+++ Source data +++

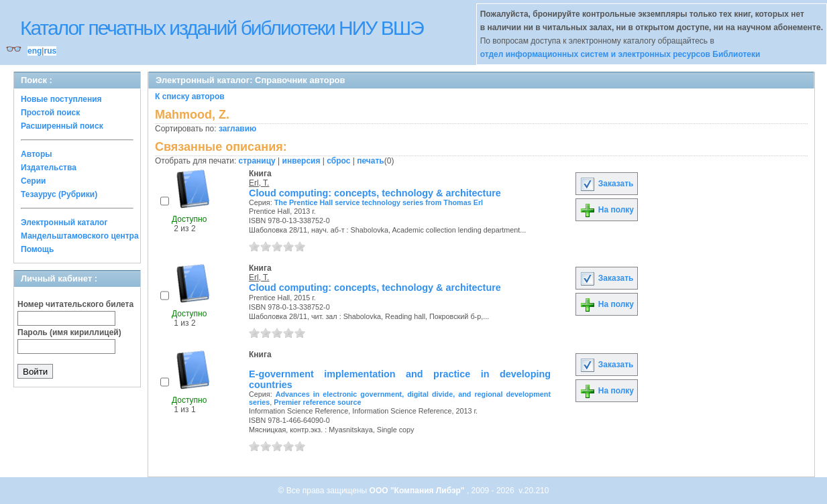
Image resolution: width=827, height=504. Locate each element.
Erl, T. (259, 183)
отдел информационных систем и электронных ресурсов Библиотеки (620, 54)
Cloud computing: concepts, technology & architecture (375, 193)
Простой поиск (50, 113)
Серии (33, 181)
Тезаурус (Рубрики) (59, 194)
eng (34, 51)
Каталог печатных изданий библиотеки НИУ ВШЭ (221, 27)
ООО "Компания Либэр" (418, 491)
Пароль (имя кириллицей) (69, 332)
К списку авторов (190, 97)
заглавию (237, 129)
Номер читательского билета (75, 304)
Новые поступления (61, 99)
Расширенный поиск (62, 126)
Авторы (36, 154)
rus (50, 51)
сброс (338, 161)
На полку (606, 210)
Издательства (48, 168)
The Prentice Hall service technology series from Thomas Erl (378, 202)
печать (370, 161)
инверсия (301, 161)
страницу (257, 161)
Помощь (37, 249)
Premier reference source (317, 402)
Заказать (606, 184)
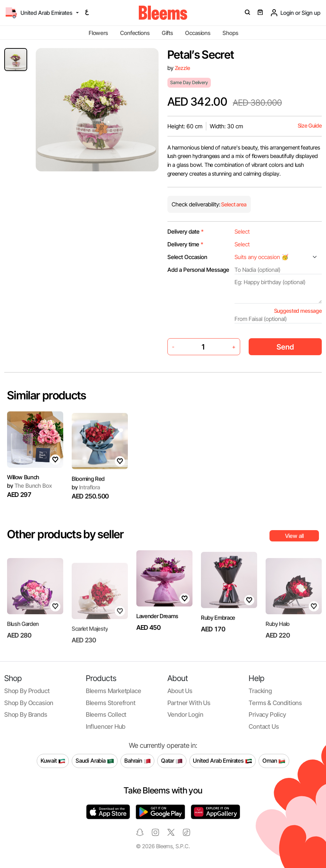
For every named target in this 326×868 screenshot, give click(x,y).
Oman (274, 761)
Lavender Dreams (157, 620)
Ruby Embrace (218, 636)
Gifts (167, 33)
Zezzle (182, 68)
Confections (135, 33)
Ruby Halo (278, 641)
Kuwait (53, 761)
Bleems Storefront (111, 703)
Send (285, 347)
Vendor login (185, 714)
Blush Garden (23, 641)
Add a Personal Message (198, 270)
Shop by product (27, 691)
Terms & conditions (275, 703)
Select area (233, 204)
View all (294, 536)
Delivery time (185, 244)
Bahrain (137, 761)
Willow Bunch (23, 481)
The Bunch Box (29, 489)
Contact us (263, 726)
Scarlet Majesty (90, 643)
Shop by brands (26, 714)
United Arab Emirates (223, 761)
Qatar (172, 761)
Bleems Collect (106, 714)
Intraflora (86, 506)
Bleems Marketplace (113, 691)
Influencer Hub (106, 726)
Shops (230, 33)
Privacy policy (267, 714)
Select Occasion (187, 257)
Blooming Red (88, 498)
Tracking (260, 691)
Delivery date (185, 231)
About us (180, 691)
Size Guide (310, 125)
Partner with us (189, 703)
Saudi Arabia (95, 761)
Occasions (198, 33)
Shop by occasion (29, 703)
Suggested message (298, 311)
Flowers (98, 33)
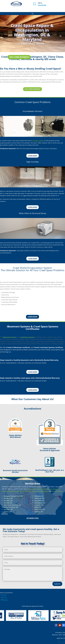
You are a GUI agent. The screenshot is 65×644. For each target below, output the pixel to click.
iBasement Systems (10, 337)
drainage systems (38, 140)
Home (4, 595)
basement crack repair (32, 491)
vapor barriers (44, 491)
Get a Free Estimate (19, 57)
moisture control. (57, 491)
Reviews (4, 600)
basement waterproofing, (35, 489)
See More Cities (33, 518)
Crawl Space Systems (27, 337)
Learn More (32, 156)
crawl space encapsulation (51, 489)
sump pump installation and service (13, 491)
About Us (4, 597)
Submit (57, 584)
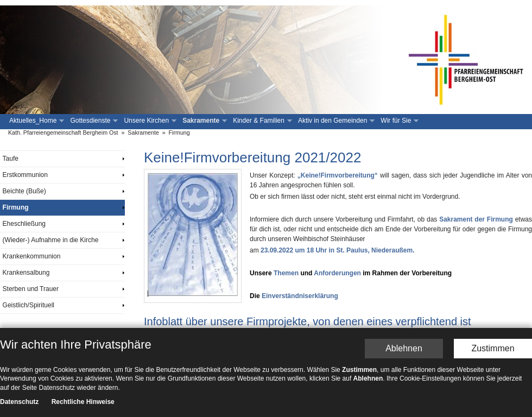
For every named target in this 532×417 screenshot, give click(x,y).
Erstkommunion (25, 175)
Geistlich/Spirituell (28, 305)
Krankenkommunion (31, 256)
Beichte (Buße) (24, 191)
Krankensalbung (26, 273)
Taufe (10, 159)
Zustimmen (492, 352)
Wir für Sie (398, 121)
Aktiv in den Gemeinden (335, 121)
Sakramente (204, 121)
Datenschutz (19, 407)
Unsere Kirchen (149, 121)
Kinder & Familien (261, 121)
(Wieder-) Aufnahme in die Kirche (50, 240)
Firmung (179, 132)
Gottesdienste (93, 121)
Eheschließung (24, 224)
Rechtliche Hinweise (83, 407)
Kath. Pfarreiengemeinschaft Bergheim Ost (63, 132)
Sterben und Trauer (30, 289)
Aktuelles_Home (35, 121)
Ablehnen (404, 352)
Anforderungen (337, 273)
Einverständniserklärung (300, 296)
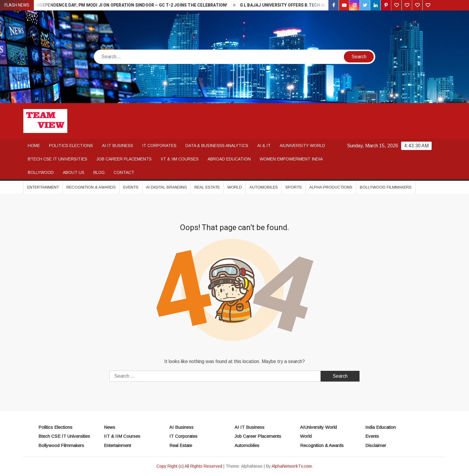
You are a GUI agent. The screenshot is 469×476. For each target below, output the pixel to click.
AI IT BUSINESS (118, 146)
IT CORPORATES (159, 146)
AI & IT (264, 146)
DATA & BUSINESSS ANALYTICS (217, 146)
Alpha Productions (331, 187)
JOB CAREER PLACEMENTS (124, 159)
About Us (74, 172)
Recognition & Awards (91, 187)
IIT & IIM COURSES (179, 159)
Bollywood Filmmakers (386, 187)
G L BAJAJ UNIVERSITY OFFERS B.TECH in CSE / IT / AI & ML (303, 5)
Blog (99, 172)
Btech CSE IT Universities (64, 436)
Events (131, 187)
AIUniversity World (318, 427)
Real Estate (207, 187)
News (109, 427)
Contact (124, 172)
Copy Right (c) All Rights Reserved (189, 466)
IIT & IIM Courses (122, 436)
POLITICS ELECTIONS (71, 146)
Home (34, 146)
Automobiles (264, 187)
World (234, 187)
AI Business (181, 427)
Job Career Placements (258, 436)
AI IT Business (249, 427)
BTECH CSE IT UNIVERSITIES (57, 159)
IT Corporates (183, 436)
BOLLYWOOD (41, 172)
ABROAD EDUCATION (229, 159)
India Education (380, 427)
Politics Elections (55, 427)
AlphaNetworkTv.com (292, 466)
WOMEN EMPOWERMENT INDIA (291, 159)
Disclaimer (376, 445)
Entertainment (43, 187)
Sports (293, 187)
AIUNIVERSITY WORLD (302, 146)
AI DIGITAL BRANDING (166, 187)
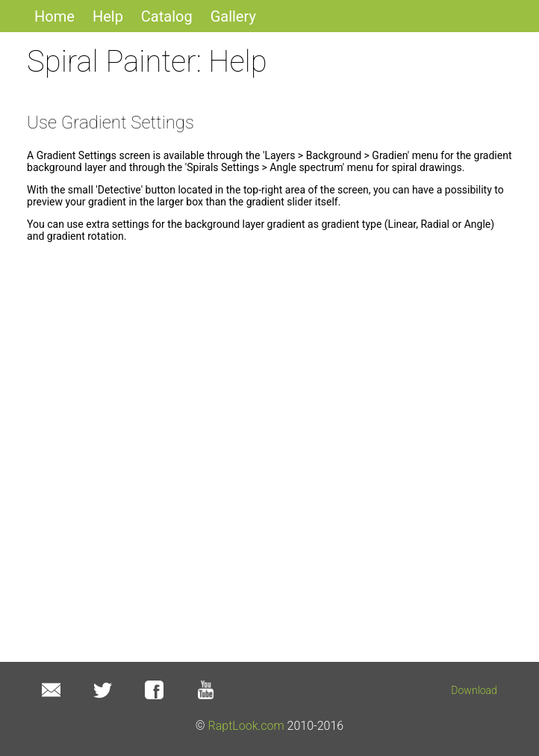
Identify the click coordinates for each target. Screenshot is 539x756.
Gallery (233, 16)
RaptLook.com (246, 725)
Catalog (166, 16)
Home (54, 16)
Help (108, 16)
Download (474, 690)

+++

◆ Stated problem
Recast every line of the records above as a Markdown table with the columns "Row" and "Line", numbering the rows and omitting blank lines. Leave the pictures out.

◆ Output for this task
| Row | Line |
|---|---|
| 1 | Image resolution: width=827, height=504. Locate each element. |
| 2 | Erl, T. (259, 183) |
| 3 | отдел информационных систем и электронных ресурсов Библиотеки (620, 54) |
| 4 | Cloud computing: concepts, technology & architecture (375, 193) |
| 5 | Простой поиск (50, 113) |
| 6 | Серии (33, 181) |
| 7 | Тезаурус (Рубрики) (59, 194) |
| 8 | eng (34, 51) |
| 9 | Каталог печатных изданий библиотеки НИУ ВШЭ (221, 27) |
| 10 | ООО "Компания Либэр" (418, 491) |
| 11 | Пароль (имя кириллицей) (69, 332) |
| 12 | К списку авторов (190, 97) |
| 13 | заглавию (237, 129) |
| 14 | Номер читательского билета (75, 304) |
| 15 | Новые поступления (61, 99) |
| 16 | Расширенный поиск (62, 126) |
| 17 | Авторы (36, 154) |
| 18 | rus (50, 51) |
| 19 | сброс (338, 161) |
| 20 | На полку (606, 210) |
| 21 | Издательства (48, 168) |
| 22 | The Prentice Hall service technology series from Thomas Erl (378, 202) |
| 23 | печать (370, 161) |
| 24 | инверсия (301, 161) |
| 25 | страницу (257, 161) |
| 26 | Помощь (37, 249) |
| 27 | Premier reference source (317, 402) |
| 28 | Заказать (606, 184) |
| 29 | For every named target in this 326×868 screenshot, give click(x,y). |
| 30 | Oman (274, 761) |
| 31 | Lavender Dreams (157, 620) |
| 32 | Ruby Embrace (218, 636) |
| 33 | Gifts (167, 33) |
| 34 | Zezzle (182, 68) |
| 35 | Confections (135, 33) |
| 36 | Ruby Halo (278, 641) |
| 37 | Kuwait (53, 761) |
| 38 | Bleems Storefront (111, 703) |
| 39 | Send (285, 347) |
| 40 | Vendor login (185, 714) |
| 41 | Blush Garden (23, 641) |
| 42 | Add a Personal Message (198, 270) |
| 43 | Shop by product (27, 691) |
| 44 | Terms & conditions (275, 703) |
| 45 | Select area (233, 204) |
| 46 | View all (294, 536) |
| 47 | Delivery time (185, 244) |
| 48 | Bahrain (137, 761) |
| 49 | Willow Bunch (23, 481) |
| 50 | The Bunch Box (29, 489) |
| 51 | Contact us (263, 726) |
| 52 | Scarlet Majesty (90, 643) |
| 53 | Shop by brands (26, 714) |
| 54 | United Arab Emirates (223, 761) |
| 55 | Qatar (172, 761) |
| 56 | Bleems Collect (106, 714) |
| 57 | Intraflora (86, 506) |
| 58 | Bleems Marketplace (113, 691) |
| 59 | Influencer Hub (106, 726) |
| 60 | Shops (230, 33) |
| 61 | Privacy policy (267, 714) |
| 62 | Select Occasion (187, 257) |
| 63 | Blooming Red (88, 498) |
| 64 | Tracking (260, 691) |
| 65 | Delivery date (185, 231) |
| 66 | About us (180, 691) |
| 67 | Size Guide (310, 125) |
| 68 | Partner with us (189, 703) |
| 69 | Saudi Arabia (95, 761) |
| 70 | Occasions (198, 33) |
| 71 | Shop by occasion (29, 703) |
| 72 | Suggested message (298, 311) |
| 73 | Flowers (98, 33) |
| 74 | You are a GUI agent. The screenshot is 65×644. For each target below, output the pixel to click. |
| 75 | iBasement Systems (10, 337) |
| 76 | drainage systems (38, 140) |
| 77 | Home (4, 595) |
| 78 | basement crack repair (32, 491) |
| 79 | vapor barriers (44, 491) |
| 80 | Get a Free Estimate (19, 57) |
| 81 | moisture control. (57, 491) |
| 82 | Reviews (4, 600) |
| 83 | basement waterproofing, (35, 489) |
| 84 | See More Cities (33, 518) |
| 85 | Crawl Space Systems (27, 337) |
| 86 | Learn More (32, 156) |
| 87 | crawl space encapsulation (51, 489) |
| 88 | sump pump installation and service (13, 491) |
| 89 | About Us (4, 597) |
| 90 | Submit (57, 584) |
| 91 | For every named target in this 532×417 screenshot, give click(x,y). |
| 92 | Erstkommunion (25, 175) |
| 93 | Geistlich/Spirituell (28, 305) |
| 94 | Krankenkommunion (31, 256) |
| 95 | Beichte (Buße) (24, 191) |
| 96 | Krankensalbung (26, 273) |
| 97 | Taufe (10, 159) |
| 98 | Zustimmen (492, 352) |
| 99 | Wir für Sie (398, 121) |
| 100 | Aktiv in den Gemeinden (335, 121) |
| 101 | Sakramente (204, 121) |
| 102 | Datenschutz (19, 407) |
| 103 | Unsere Kirchen (149, 121) |
| 104 | Kinder & Familien (261, 121) |
| 105 | (Wieder-) Aufnahme in die Kirche (50, 240) |
| 106 | Firmung (179, 132) |
| 107 | Gottesdienste (93, 121) |
| 108 | Eheschließung (24, 224) |
| 109 | Rechtliche Hinweise (83, 407) |
| 110 | Kath. Pfarreiengemeinschaft Bergheim Ost (63, 132) |
| 111 | Sterben und Trauer (30, 289) |
| 112 | Aktuelles_Home (35, 121) |
| 113 | Ablehnen (404, 352) |
| 114 | Anforderungen (337, 273) |
| 115 | Einverständniserklärung (300, 296) |
| 116 | You are a GUI agent. The screenshot is 469×476. For each target below, output the pixel to click. |
| 117 | AI IT BUSINESS (118, 146) |
| 118 | IT CORPORATES (159, 146) |
| 119 | AI & IT (264, 146) |
| 120 | DATA & BUSINESSS ANALYTICS (217, 146) |
| 121 | Alpha Productions (331, 187) |
| 122 | JOB CAREER PLACEMENTS (124, 159) |
| 123 | About Us (74, 172) |
| 124 | Recognition & Awards (91, 187) |
| 125 | IIT & IIM COURSES (179, 159) |
| 126 | Bollywood Filmmakers (386, 187) |
| 127 | G L BAJAJ UNIVERSITY OFFERS B.TECH in CSE / IT / AI & ML (303, 5) |
| 128 | Blog (99, 172) |
| 129 | Btech CSE IT Universities (64, 436) |
| 130 | Events (131, 187) |
| 131 | AIUniversity World (318, 427) |
| 132 | Real Estate (207, 187) |
| 133 | News (109, 427) |
| 134 | Contact (124, 172) |
| 135 | Copy Right (c) All Rights Reserved (189, 466) |
| 136 | IIT & IIM Courses (122, 436) |
| 137 | POLITICS ELECTIONS (71, 146) |
| 138 | Home (34, 146) |
| 139 | Automobiles (264, 187) |
| 140 | World (234, 187) |
| 141 | AI Business (181, 427) |
| 142 | Job Career Placements (258, 436) |
| 143 | AI IT Business (249, 427) |
| 144 | BTECH CSE IT UNIVERSITIES (57, 159) |
| 145 | IT Corporates (183, 436) |
| 146 | BOLLYWOOD (41, 172) |
| 147 | ABROAD EDUCATION (229, 159) |
| 148 | India Education (380, 427) |
| 149 | Politics Elections (55, 427) |
| 150 | AlphaNetworkTv.com (292, 466) |
| 151 | WOMEN EMPOWERMENT INDIA (291, 159) |
| 152 | Disclaimer (376, 445) |
| 153 | Entertainment (43, 187) |
| 154 | Sports (293, 187) |
| 155 | AIUNIVERSITY WORLD (302, 146) |
| 156 | AI DIGITAL BRANDING (166, 187) |
| 157 | Identify the click coordinates for each target. Screenshot is 539x756. |
| 158 | Gallery (233, 16) |
| 159 | RaptLook.com (246, 725) |
| 160 | Catalog (166, 16) |
| 161 | Home (54, 16) |
| 162 | Help (108, 16) |
| 163 | Download (474, 690) |